Birdie had gotten up and was protesting, "Floyd, Floyd, please," and was patting his arm, trying to change his course through words alone—"
Floyd, Floyd,
"—and he was laughing now, pulling on his still smoldering jacket and laughing. With his sleeve still smoking, he turned to lecture the children about obedience, but then passed out, pitched forward, hitting his head hard on the cabin wall as he fell, and Birdie hurried to tend to him, and to extinguish the burning.

"I'm sorry," Bonnie said that night, thinking that she might have heard Maxine crying in the bed next to her. "You sure looked pretty. You were beautiful." The scent of the burning fabric was acrid throughout the cabin, stinging their faces, and they could hear Floyd's snoring below, beneath the blanket with which Birdie had covered him, and could hear more clearly the sounds of the night, from where Birdie had opened the window to try to clear out some of the smoke. An owl calling that night, sounding just like it did in good times; the slow autumn-chilled trill of crickets. The girls reliving the good part of the night, not the bad.

"It was just a dress," Maxine said. "I wore it, and was queen, and the sonofabitch can't take that away.
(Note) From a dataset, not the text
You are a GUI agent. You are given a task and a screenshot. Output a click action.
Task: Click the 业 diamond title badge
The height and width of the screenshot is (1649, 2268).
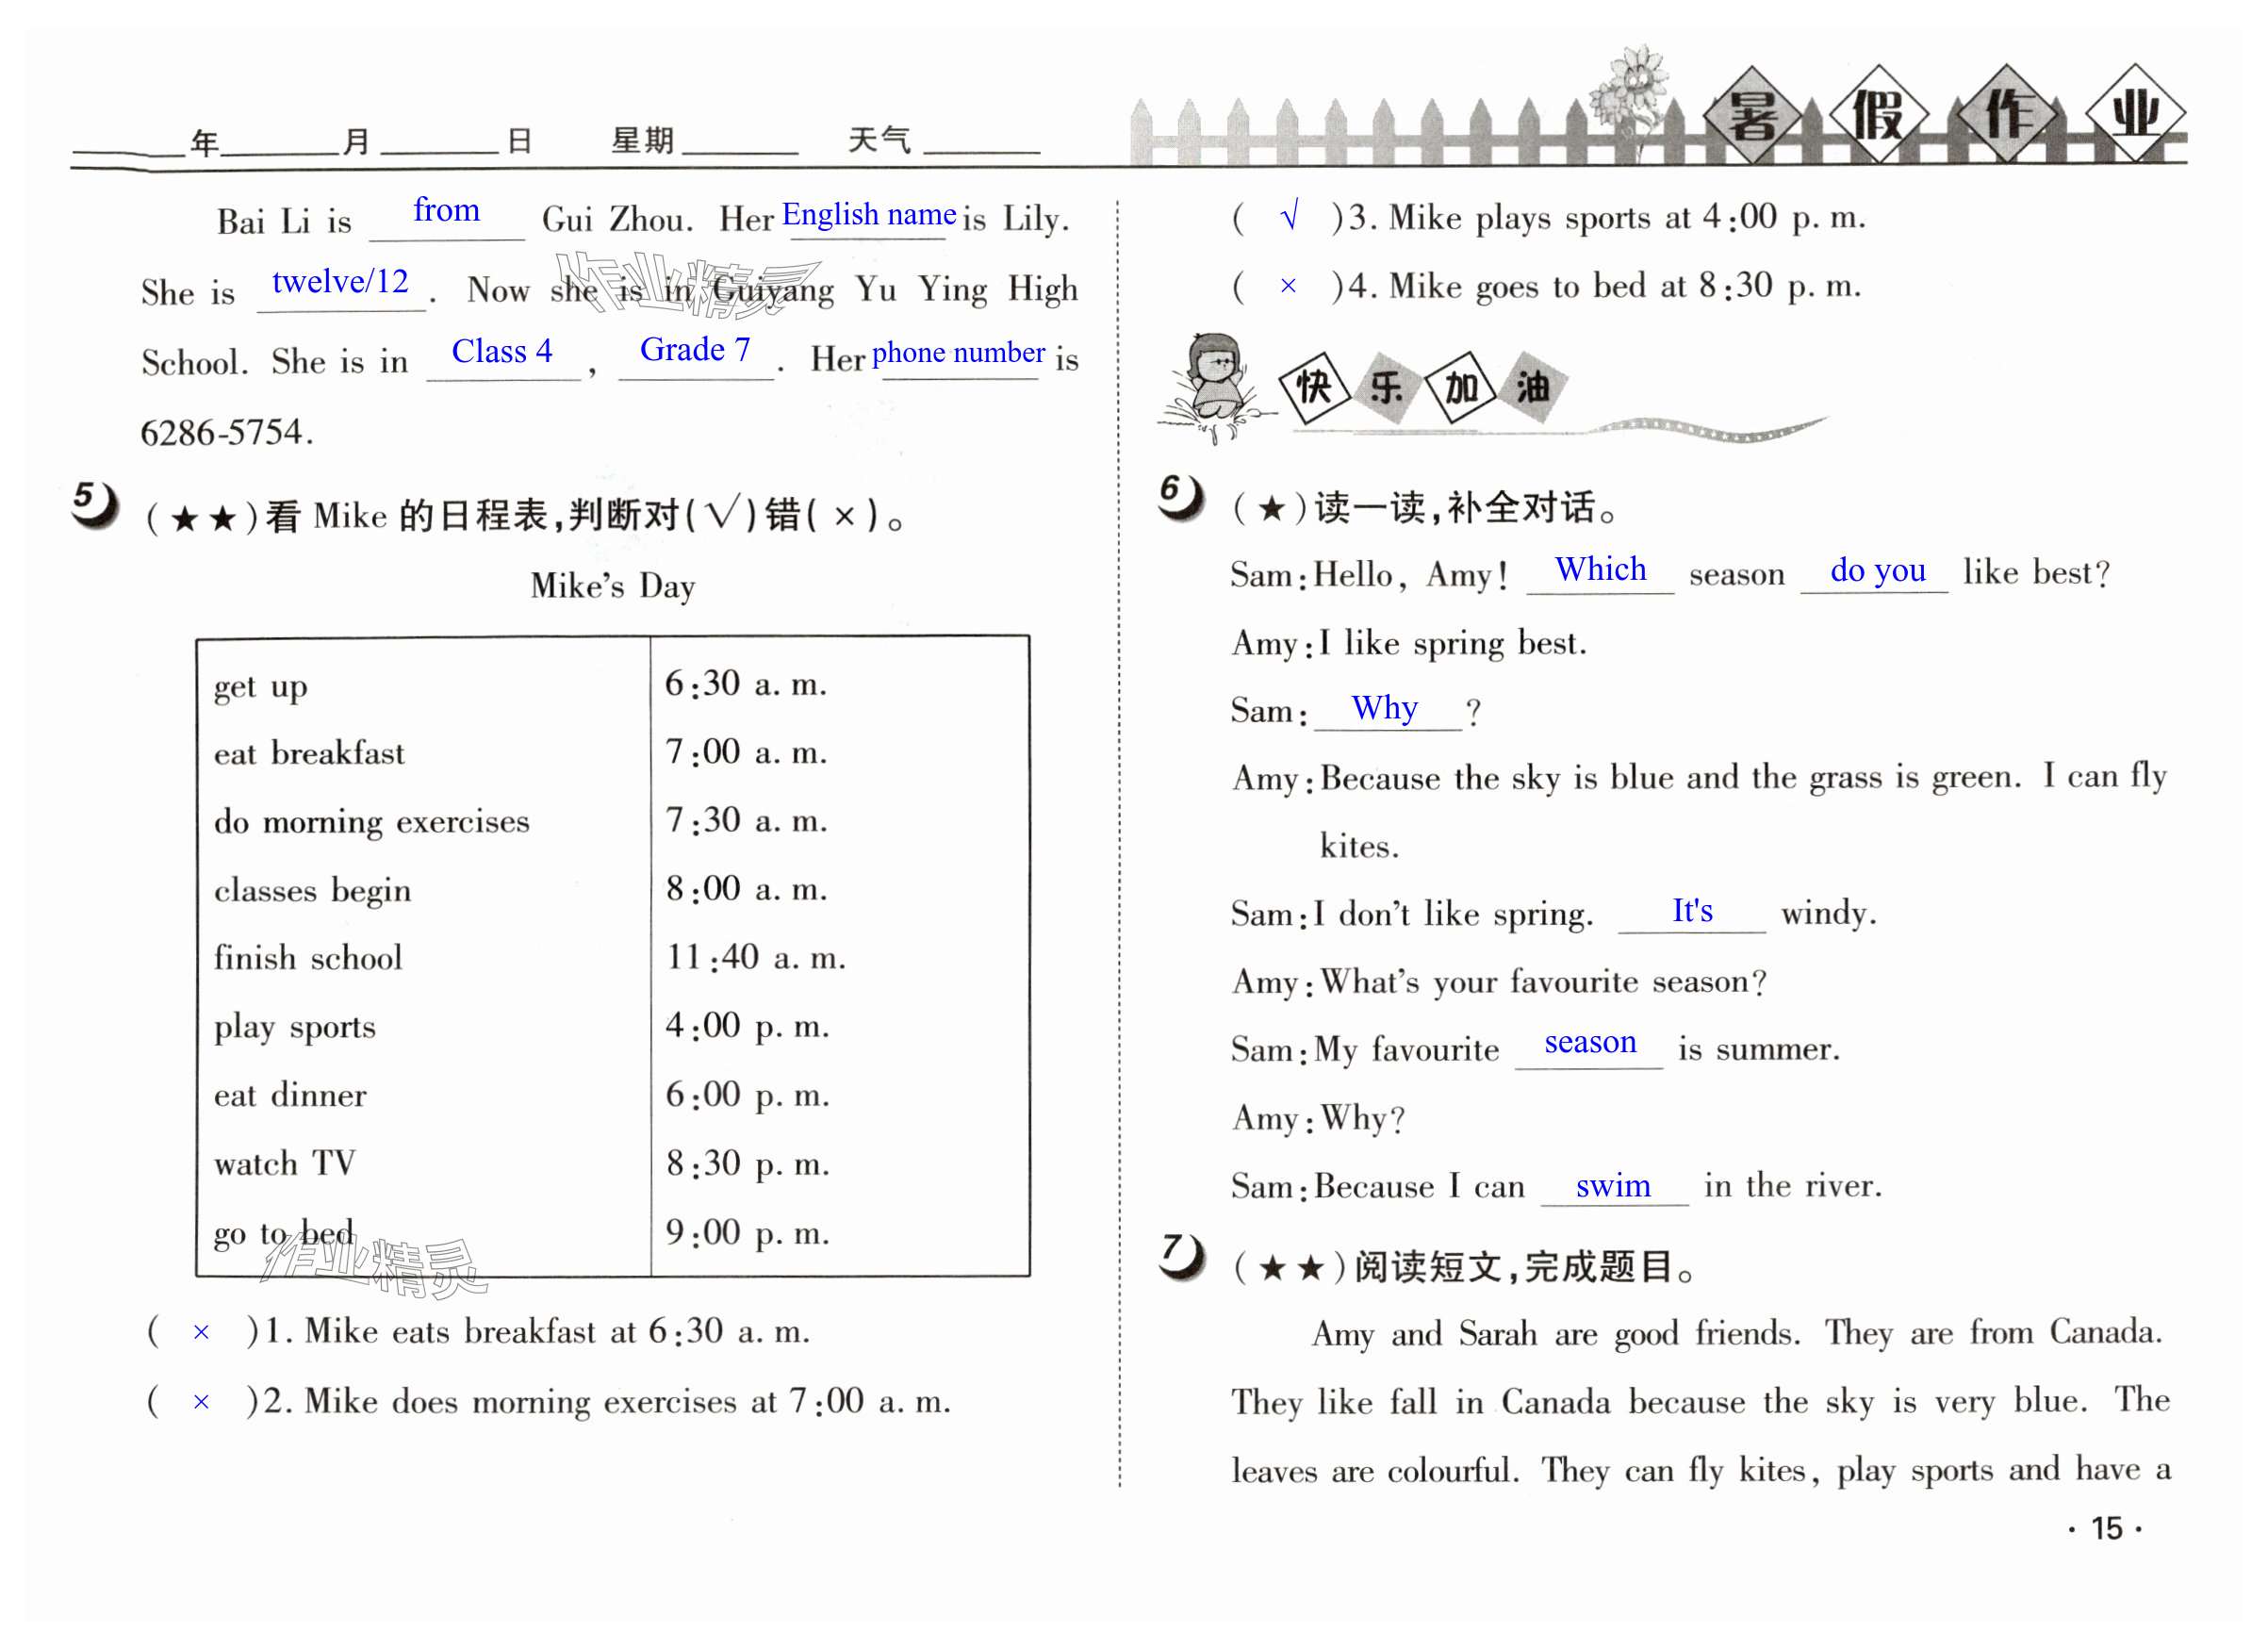coord(2134,113)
I wore it," she said.

Now she thought she heard Bonnie crying, and she sat up and told her not to worry, to stop it, that she had gotten to wear the dress, and that that was what mattered, but still Bonnie kept crying.

"What is it?" Maxine asked, and Bonnie whispered, "I don't know. I just miss Raymond."

This same year, a handsome country music disc jockey, Dick Hart, drifted through town, stopped in Sparkman to sign autographs, noticed Maxine's looks straight away, and invited her to come up to Little Rock the next night to meet him at a radio station he was bound for. He said he could get her plenty more autographs, that there would be all kinds of stars there.

Maxine and a friend snuck out that night, borrowing Floyd's Model A, pushing it a quarter-mile down the road before starting it, then driving up to Little Rock. A year before she wouldn't have dared, but now she felt she had less to lose.

They met Dick Hart at one
A.M.,
and he was not in the least bit interested in getting autographs for them. The girls resisted his attentions but were thrilled with their adventure. They flirted, giggled, pushed away his pawing, then drove back home in the night, only to have the Model A overheat and break down just before daylight a few miles outside of Sparkman. She'd run the radiator so dry that it had melted a gas line and caught on fire, and they had to put the fire out by tossing handfuls of dirt on the engine.